Set exercise:
Please express every line of the entries below as a row in a Markdown table with the columns Row and Line, numbering the rows in order and leaving out blank lines.

Collected data entries:
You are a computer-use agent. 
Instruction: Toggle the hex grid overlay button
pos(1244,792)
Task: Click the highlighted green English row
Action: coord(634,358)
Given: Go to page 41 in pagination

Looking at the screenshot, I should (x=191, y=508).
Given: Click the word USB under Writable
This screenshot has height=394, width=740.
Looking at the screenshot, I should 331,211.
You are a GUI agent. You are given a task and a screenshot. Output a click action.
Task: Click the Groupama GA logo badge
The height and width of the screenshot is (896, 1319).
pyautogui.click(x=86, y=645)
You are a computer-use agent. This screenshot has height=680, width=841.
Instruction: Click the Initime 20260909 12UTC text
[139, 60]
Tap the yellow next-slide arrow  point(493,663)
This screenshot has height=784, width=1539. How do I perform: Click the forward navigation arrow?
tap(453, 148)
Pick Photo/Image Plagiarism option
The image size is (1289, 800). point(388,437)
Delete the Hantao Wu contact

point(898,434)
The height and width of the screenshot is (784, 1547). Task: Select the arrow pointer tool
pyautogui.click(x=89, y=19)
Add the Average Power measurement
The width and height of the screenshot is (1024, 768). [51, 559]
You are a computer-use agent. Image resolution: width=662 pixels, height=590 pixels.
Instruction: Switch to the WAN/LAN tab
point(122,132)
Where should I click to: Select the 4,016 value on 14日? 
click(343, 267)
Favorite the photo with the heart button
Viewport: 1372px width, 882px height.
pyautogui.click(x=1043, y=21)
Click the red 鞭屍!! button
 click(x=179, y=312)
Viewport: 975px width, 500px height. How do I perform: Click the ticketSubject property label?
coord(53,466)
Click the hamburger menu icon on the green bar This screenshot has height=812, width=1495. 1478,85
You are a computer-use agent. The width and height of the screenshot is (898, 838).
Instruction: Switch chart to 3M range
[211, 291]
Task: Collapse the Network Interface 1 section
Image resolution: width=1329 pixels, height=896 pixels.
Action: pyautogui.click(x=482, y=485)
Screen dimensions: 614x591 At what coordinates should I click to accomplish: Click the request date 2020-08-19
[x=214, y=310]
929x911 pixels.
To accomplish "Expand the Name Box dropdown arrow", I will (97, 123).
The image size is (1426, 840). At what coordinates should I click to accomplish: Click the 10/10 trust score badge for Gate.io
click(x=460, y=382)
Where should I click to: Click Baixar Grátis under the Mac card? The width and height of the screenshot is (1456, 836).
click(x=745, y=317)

Response to the exercise:
| Row | Line |
|---|---|
| 1 | You are a computer-use agent.  |
| 2 | Instruction: Toggle the hex grid overlay button |
| 3 | pos(1244,792) |
| 4 | Task: Click the highlighted green English row |
| 5 | Action: coord(634,358) |
| 6 | Given: Go to page 41 in pagination |
| 7 | Looking at the screenshot, I should (x=191, y=508). |
| 8 | Given: Click the word USB under Writable |
| 9 | This screenshot has height=394, width=740. |
| 10 | Looking at the screenshot, I should 331,211. |
| 11 | You are a GUI agent. You are given a task and a screenshot. Output a click action. |
| 12 | Task: Click the Groupama GA logo badge |
| 13 | The height and width of the screenshot is (896, 1319). |
| 14 | pyautogui.click(x=86, y=645) |
| 15 | You are a computer-use agent. This screenshot has height=680, width=841. |
| 16 | Instruction: Click the Initime 20260909 12UTC text |
| 17 | [139, 60] |
| 18 | Tap the yellow next-slide arrow  point(493,663) |
| 19 | This screenshot has height=784, width=1539. How do I perform: Click the forward navigation arrow? |
| 20 | tap(453, 148) |
| 21 | Pick Photo/Image Plagiarism option |
| 22 | The image size is (1289, 800). point(388,437) |
| 23 | Delete the Hantao Wu contact |
| 24 | point(898,434) |
| 25 | The height and width of the screenshot is (784, 1547). Task: Select the arrow pointer tool |
| 26 | pyautogui.click(x=89, y=19) |
| 27 | Add the Average Power measurement |
| 28 | The width and height of the screenshot is (1024, 768). [51, 559] |
| 29 | You are a computer-use agent. Image resolution: width=662 pixels, height=590 pixels. |
| 30 | Instruction: Switch to the WAN/LAN tab |
| 31 | point(122,132) |
| 32 | Where should I click to: Select the 4,016 value on 14日?  |
| 33 | click(343, 267) |
| 34 | Favorite the photo with the heart button |
| 35 | Viewport: 1372px width, 882px height. |
| 36 | pyautogui.click(x=1043, y=21) |
| 37 | Click the red 鞭屍!! button |
| 38 |  click(x=179, y=312) |
| 39 | Viewport: 975px width, 500px height. How do I perform: Click the ticketSubject property label? |
| 40 | coord(53,466) |
| 41 | Click the hamburger menu icon on the green bar This screenshot has height=812, width=1495. 1478,85 |
| 42 | You are a computer-use agent. The width and height of the screenshot is (898, 838). |
| 43 | Instruction: Switch chart to 3M range |
| 44 | [211, 291] |
| 45 | Task: Collapse the Network Interface 1 section |
| 46 | Image resolution: width=1329 pixels, height=896 pixels. |
| 47 | Action: pyautogui.click(x=482, y=485) |
| 48 | Screen dimensions: 614x591 At what coordinates should I click to accomplish: Click the request date 2020-08-19 |
| 49 | [x=214, y=310] |
| 50 | 929x911 pixels. |
| 51 | To accomplish "Expand the Name Box dropdown arrow", I will (97, 123). |
| 52 | The image size is (1426, 840). At what coordinates should I click to accomplish: Click the 10/10 trust score badge for Gate.io |
| 53 | click(x=460, y=382) |
| 54 | Where should I click to: Click Baixar Grátis under the Mac card? The width and height of the screenshot is (1456, 836). |
| 55 | click(x=745, y=317) |